Sementara itu, Endah Purwani menekankan pentingnya peningkatan kualitas fasilitas pelayanan publik agar masyarakat yang datang membayar pajak merasa dihargai dan dilayani dengan baik.

“Kalau masyarakat datang untuk memenuhi kewajibannya membayar pajak, maka sudah seharusnya kita memberikan pelayanan yang baik dan fasilitas yang memadai,” ujarnya.

Dalam dialog antara Komisi II DPRD dan jajaran Bapenda juga terungkap sejumlah kendala yang dihadapi instansi tersebut. Salah satunya adalah keterbatasan anggaran operasional yang berdampak pada perbaikan sarana dan prasarana kantor.

Selain itu, jumlah petugas pengawasan pajak dinilai masih terbatas. Di sisi lain, jumlah objek pajak di Kota Bogor terus meningkat, terutama dari sektor usaha kuliner dan jasa yang berkembang cukup pesat.

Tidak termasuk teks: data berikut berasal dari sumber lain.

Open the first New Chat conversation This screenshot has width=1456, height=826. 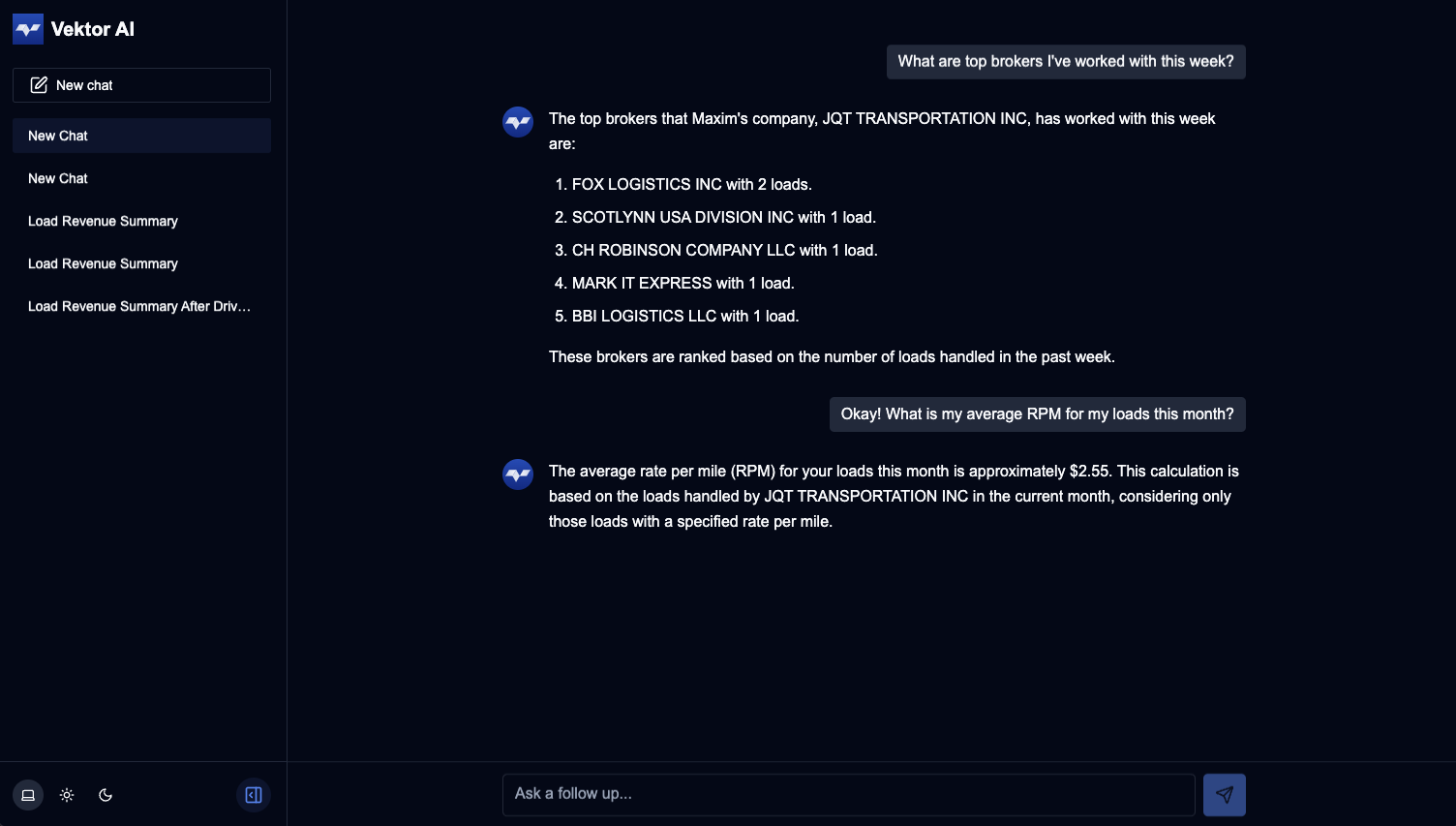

Melihat kondisi tersebut, Komisi II DPRD Kota Bogor menyatakan akan mendorong dukungan kebijakan serta penguatan anggaran agar Bapenda dapat bekerja lebih optimal dalam meningkatkan pendapatan daerah.

“Komisi II siap mendukung upaya peningkatan PAD Kota Bogor karena pada akhirnya hasilnya akan kembali kepada masyarakat melalui pembangunan dan pelayanan publik,” tutup Rifky Alaydrus.